What’s an Online Learning Experience Worth?

Doug Neill
6 min readOct 14, 2020

Two contradictory tropes come to mind when I think about the worth of an online learning experience:

“You get what you pay for.”

“You get out what you put in.”

Which is correct?

The distinction that I find interesting here is between the worth of an experience and the price of it.

When talking about education, worth isn’t easily quantifiable, but the price has to be.

As someone who makes and sells online learning experiences, I can tell you that determining the price is not easy.

Neither is completely changing your pricing model, which is what I’ve just done.

I run an online education business called Verbal to Visual, where I teach sketchnoting skills.

Over the past seven years I’ve built seven online courses. I also run a community where I share weekly prompts and host two live webinars each month.

What are my courses and community worth?

I’ve had to ask myself that question regularly. I’ve never enjoyed it, and I’ve always guessed at the answer.

Up until today, I chose to price my courses using a one-time fee for lifetime access model.

Today I’m moving to a different model, one that I think is better for me and for my customers.

I’m shifting what I’m charging, and in the process I might also be changing what the experience is worth.

Over the years, my pricing has become cluttered.

Most of my courses cost $49, one cost $99 (because it can earn you money), and the latest cost $29 (because it’s still in development).

I also offered five different course bundles — packages of three to seven courses, priced at a discount that increased with the number of courses it contained. Those course bundles ranged in price from $89 to $249.

And then there’s the community, which was available at a $19 per month or $99 per year.

When you looked at all of the plans available on Mighty Networks (the platform I use to host my courses and community), you’d have to scroll over four times to see them all:

Not the best purchasing experience, right?

And I should have seen that coming.

I was very clearly committing one of the common mistakes that I learned about in Community Design Masterclass, a course that Mighty Networks offers for new course creators and community hosts (and which I highly recommend): too many choices.

Some of my sketchnotes from the Community Design Masterclass offered by Mighty Networks.

Those fourteen options above are too many.

Let’s try three instead.

Here are the new options that I share with folks who might want to learn sketchnoting from me:

No need to scroll over to see any additional plans. It’s just three: access to all of my sketchnoting courses, access to the ongoing community activities, or access to both.

That gets at the first reason for the shift from an à la carte to a subscription model: simplicity.

Fewer options makes for a cleaner experience and an easier decision.

The Community Design Masterclass taught me another important lesson: as a community host you’re charging for the transformation that you help your community members achieve.

I found it really helpful to think about the transformation I could support over the course of a year, as opposed to just a few weeks.

When that transformation is clearly defined, the worth of the experience is much easier to see, which makes it less scary to put a specific price on it.

That brings me to the second reason that I think the three-option subscription model is a better fit: depth.

With a monthly rate that provides access to all of the sketchnoting courses that I offer, members are encouraged to spend more time developing their sketchnoting skills than they might otherwise.

Because of the wide applications of sketchnoting, each time you increase your skill level or get comfortable with a new set of tools, you’re increasing the positive impact that skill can have on your life and work.

** The records **
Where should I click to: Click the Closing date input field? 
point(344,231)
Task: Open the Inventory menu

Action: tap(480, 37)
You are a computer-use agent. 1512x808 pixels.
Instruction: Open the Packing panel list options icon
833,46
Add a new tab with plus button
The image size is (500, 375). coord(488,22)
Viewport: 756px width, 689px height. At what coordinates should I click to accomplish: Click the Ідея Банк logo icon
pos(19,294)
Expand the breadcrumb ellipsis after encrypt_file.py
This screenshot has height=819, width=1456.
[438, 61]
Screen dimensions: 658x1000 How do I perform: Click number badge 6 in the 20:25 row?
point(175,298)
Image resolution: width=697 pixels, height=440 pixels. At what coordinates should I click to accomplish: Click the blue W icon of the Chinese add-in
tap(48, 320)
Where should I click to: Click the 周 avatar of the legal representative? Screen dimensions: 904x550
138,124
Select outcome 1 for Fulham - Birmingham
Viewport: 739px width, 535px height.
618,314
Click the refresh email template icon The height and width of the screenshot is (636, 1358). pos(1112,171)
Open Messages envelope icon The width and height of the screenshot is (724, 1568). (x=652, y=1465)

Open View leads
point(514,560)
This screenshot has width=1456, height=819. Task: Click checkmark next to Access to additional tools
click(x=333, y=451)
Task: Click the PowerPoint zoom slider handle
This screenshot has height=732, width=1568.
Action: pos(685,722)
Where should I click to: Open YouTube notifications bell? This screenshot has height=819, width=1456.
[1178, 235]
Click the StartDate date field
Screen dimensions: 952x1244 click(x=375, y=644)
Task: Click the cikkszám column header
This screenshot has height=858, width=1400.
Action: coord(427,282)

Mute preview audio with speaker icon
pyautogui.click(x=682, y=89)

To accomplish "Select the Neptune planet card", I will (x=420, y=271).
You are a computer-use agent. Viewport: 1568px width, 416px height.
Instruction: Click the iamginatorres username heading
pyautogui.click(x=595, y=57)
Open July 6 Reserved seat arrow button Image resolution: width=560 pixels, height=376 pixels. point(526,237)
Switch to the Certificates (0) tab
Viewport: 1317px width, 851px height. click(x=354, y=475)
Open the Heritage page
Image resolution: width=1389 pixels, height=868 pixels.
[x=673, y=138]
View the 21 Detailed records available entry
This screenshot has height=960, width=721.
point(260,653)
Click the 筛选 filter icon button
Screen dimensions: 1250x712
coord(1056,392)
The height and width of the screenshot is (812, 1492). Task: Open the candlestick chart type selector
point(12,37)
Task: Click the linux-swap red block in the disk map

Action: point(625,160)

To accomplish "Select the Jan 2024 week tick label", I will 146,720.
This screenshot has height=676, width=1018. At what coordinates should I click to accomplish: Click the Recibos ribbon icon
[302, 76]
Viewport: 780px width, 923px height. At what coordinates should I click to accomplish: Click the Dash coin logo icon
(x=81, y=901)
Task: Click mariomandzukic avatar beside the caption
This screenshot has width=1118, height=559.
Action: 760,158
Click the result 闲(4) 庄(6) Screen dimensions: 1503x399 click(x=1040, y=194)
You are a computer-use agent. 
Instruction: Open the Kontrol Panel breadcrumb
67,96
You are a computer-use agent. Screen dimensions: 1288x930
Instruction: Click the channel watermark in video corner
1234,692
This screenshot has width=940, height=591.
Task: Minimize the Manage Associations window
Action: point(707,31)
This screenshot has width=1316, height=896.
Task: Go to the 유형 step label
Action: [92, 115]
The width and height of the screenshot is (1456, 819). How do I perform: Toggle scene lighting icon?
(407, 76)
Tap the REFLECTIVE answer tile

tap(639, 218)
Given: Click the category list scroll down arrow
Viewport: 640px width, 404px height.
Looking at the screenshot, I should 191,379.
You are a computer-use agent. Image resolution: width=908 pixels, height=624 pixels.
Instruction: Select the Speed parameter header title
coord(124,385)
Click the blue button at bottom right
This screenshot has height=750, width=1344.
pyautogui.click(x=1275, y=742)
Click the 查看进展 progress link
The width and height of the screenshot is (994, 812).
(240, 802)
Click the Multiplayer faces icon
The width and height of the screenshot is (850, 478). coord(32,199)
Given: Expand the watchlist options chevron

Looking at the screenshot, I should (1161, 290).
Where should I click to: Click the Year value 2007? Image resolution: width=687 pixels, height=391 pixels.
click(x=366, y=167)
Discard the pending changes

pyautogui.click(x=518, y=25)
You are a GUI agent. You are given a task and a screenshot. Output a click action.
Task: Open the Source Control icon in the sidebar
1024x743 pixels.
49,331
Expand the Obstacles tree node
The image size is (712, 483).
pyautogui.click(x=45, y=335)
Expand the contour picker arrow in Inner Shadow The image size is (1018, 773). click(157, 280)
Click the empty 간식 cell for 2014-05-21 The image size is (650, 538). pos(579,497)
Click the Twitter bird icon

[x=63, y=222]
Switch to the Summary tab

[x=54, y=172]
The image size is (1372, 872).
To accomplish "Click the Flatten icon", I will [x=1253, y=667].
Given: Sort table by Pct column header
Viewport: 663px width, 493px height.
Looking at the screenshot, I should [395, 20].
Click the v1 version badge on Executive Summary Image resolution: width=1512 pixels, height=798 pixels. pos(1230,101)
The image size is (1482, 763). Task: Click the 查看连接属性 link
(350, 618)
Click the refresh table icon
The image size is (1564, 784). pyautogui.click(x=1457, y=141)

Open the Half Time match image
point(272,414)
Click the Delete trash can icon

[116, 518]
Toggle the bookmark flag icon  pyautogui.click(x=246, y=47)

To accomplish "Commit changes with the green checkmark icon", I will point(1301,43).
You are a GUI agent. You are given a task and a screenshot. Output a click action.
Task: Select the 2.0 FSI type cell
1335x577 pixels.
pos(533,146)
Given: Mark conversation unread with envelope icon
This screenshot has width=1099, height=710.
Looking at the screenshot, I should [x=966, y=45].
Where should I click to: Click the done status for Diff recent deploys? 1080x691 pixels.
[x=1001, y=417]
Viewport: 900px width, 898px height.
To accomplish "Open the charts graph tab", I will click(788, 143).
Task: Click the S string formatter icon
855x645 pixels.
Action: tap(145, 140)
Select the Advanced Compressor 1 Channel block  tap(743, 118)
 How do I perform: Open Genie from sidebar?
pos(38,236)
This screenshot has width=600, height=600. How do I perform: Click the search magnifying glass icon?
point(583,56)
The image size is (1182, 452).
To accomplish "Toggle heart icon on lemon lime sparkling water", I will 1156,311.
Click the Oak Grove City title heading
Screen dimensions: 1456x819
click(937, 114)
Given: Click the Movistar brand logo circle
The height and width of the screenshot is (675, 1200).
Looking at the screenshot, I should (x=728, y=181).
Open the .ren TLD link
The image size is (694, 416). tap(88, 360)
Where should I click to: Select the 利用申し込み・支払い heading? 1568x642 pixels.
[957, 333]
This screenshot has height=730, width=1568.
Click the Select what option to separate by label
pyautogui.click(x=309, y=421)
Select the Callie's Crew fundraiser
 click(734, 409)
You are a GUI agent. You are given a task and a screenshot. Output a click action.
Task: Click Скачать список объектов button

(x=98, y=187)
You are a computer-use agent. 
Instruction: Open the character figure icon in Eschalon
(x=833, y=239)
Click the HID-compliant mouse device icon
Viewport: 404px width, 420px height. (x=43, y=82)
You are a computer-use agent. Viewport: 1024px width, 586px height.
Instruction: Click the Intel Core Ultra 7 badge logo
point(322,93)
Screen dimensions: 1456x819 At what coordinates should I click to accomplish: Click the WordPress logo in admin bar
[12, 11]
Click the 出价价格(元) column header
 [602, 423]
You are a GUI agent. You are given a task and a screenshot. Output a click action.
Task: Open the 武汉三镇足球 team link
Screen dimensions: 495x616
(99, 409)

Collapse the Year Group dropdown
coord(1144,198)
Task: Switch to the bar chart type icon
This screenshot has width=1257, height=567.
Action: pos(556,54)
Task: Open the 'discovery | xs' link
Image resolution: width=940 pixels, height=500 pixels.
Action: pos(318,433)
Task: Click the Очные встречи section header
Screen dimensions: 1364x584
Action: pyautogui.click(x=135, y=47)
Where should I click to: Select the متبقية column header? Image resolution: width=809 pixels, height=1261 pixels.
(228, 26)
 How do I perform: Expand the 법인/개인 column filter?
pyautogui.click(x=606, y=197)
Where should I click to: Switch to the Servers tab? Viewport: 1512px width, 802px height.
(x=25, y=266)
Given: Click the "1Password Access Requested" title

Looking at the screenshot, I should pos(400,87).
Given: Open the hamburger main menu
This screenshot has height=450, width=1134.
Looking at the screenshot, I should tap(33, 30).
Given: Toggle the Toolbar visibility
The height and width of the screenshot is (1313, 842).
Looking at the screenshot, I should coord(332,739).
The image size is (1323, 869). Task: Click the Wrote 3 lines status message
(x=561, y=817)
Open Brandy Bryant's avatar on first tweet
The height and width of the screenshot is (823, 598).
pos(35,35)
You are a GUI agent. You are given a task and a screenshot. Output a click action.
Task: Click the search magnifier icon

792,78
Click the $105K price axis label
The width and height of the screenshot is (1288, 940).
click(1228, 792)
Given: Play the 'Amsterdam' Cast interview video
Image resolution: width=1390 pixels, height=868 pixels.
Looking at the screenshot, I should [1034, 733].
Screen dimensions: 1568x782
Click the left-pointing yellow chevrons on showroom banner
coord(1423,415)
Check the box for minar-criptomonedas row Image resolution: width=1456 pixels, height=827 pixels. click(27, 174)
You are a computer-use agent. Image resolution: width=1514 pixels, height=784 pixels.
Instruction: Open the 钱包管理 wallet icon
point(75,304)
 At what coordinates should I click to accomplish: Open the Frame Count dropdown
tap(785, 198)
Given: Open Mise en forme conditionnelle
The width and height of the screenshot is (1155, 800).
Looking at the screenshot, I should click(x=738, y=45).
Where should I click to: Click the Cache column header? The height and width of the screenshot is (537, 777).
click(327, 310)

** Exercise requirements **
1 > Answer these from the article on pricing online learning experiences:
(a) How many online courses has the author built over the past seven years?
(b) At what monthly and yearly prices was the community offered?
(c) What does the author name as the second reason the three-option subscription model is a better fit?
2 > From the entries, print the lines starting at the one that contains "Given: Sort table by Pct column header" and ending after the one that contains "Toggle the bookmark".

** Answers to the exercise **
1 >
(a) Seven.
(b) $19 per month or $99 per year.
(c) Depth.

2 >
Given: Sort table by Pct column header
Viewport: 663px width, 493px height.
Looking at the screenshot, I should [395, 20].
Click the v1 version badge on Executive Summary Image resolution: width=1512 pixels, height=798 pixels. pos(1230,101)
The image size is (1482, 763). Task: Click the 查看连接属性 link
(350, 618)
Click the refresh table icon
The image size is (1564, 784). pyautogui.click(x=1457, y=141)

Open the Half Time match image
point(272,414)
Click the Delete trash can icon

[116, 518]
Toggle the bookmark flag icon  pyautogui.click(x=246, y=47)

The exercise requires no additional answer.